Your second question is the most interesting, ’cause it involves an infinite repeating expansion. Remember that $5$-adically, the tiny powers of $5$ are the ones with high exponents: as $n\to+\infty$, $5^n\to0$ five-adically. So your infinite expansion is going to run off to the left, not to the right.

What you have to do to express $1/16$ as a $5$-adic expansion is find the first power of $5$, $5^n$, such that $16|(5^n-1)$. Well, the first multiple of $16$ among the numbers $4, 24, 124, 624, 3124\cdots$ is $624=16\times39$. So we get $$ \frac1{16}=\frac{39}{624}=\frac{-39}{1-625}=\frac{-39}{1-5^4}\,, $$ in which I’ve tortured the original fraction into the form of an infinite geometric series, $-39(1+5^4+5^8+5^{12}+\cdots)$. But this is of no use to us: if that had been $39$ in front of the series instead of $-39$, we would have gotten a repeating expansion for $-1/16$ of $$ -\frac1{16}=39+39\times5^4+\cdots=\>\cdots012401240124_5\,, $$ since the $5$-ary representation of $39$ is $124_5$.
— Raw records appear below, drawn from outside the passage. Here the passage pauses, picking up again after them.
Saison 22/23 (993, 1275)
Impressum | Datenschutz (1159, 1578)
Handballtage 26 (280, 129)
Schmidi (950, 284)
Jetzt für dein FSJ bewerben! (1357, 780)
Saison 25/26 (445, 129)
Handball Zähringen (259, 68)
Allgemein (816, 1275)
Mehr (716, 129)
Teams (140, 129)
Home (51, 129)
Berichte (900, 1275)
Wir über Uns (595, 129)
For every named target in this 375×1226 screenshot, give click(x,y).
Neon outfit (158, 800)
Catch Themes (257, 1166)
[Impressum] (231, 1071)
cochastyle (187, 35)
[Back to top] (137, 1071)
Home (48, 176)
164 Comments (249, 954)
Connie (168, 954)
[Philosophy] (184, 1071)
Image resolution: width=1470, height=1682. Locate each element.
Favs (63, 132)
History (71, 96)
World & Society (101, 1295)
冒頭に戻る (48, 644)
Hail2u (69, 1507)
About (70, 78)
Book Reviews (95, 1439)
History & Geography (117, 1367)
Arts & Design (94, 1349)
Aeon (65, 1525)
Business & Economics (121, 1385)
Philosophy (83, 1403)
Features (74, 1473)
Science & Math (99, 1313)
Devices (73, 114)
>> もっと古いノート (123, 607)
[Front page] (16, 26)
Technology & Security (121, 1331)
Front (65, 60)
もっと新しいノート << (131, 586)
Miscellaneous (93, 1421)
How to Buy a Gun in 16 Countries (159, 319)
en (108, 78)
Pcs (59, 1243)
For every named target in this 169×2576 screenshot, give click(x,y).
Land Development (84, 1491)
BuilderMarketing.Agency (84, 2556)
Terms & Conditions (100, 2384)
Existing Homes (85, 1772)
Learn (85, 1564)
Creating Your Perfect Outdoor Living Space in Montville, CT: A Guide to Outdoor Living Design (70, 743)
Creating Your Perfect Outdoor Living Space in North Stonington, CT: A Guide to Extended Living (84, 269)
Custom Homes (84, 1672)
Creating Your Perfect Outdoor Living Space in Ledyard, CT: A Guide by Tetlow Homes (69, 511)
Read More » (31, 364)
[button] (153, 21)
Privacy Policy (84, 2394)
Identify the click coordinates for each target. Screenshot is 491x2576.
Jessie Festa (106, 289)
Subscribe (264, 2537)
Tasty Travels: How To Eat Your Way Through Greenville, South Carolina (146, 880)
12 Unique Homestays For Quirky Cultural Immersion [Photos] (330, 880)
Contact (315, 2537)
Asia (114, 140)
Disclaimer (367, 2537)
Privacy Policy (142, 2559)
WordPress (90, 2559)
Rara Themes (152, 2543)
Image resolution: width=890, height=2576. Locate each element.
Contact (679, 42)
What to do? Let’s think of $1/16$ as $1-\frac{15}{16}$. Using $15\times39=585$, which has the $5$-ary expansion $4320$, we get \begin{align} \frac1{16}&=1-\frac{15}{16}=1+\frac{585}{1-5^4}\\ &=1+585+585\times5^4+585\times5^8+\cdots\\ &=1+\>\cdots4320432043204320_5\\&=\cdots4320432043204321_5\,, \end{align} and there you are with the expansion of $\frac1{16}$. But you asked for $\frac5{16}$, and you get that by just shifting the previous thing over, one place leftwards: $\cdots43204320432043210_5$

And finally, I suppose I should confess that I first found the expansion by using a $p$-adic computation package that just told me the expansion of $1/16$ in a single command. Then I worked backwards to discover it. You can actually do all simple $p$-adic computations purely by hand, never straying out of the $p$-adic universe. Just as you found $\frac17=.142857142857\cdots$ in elementary school by direct division, you can do the same for $5$-ary representations of rational numbers. You need a five-by-five addition table and multiplication table, which you write out for yourself, and you arrange the division rather differently, because the process takes place right-to-left instead of the familiar way. I don’t know any place where this is published, though.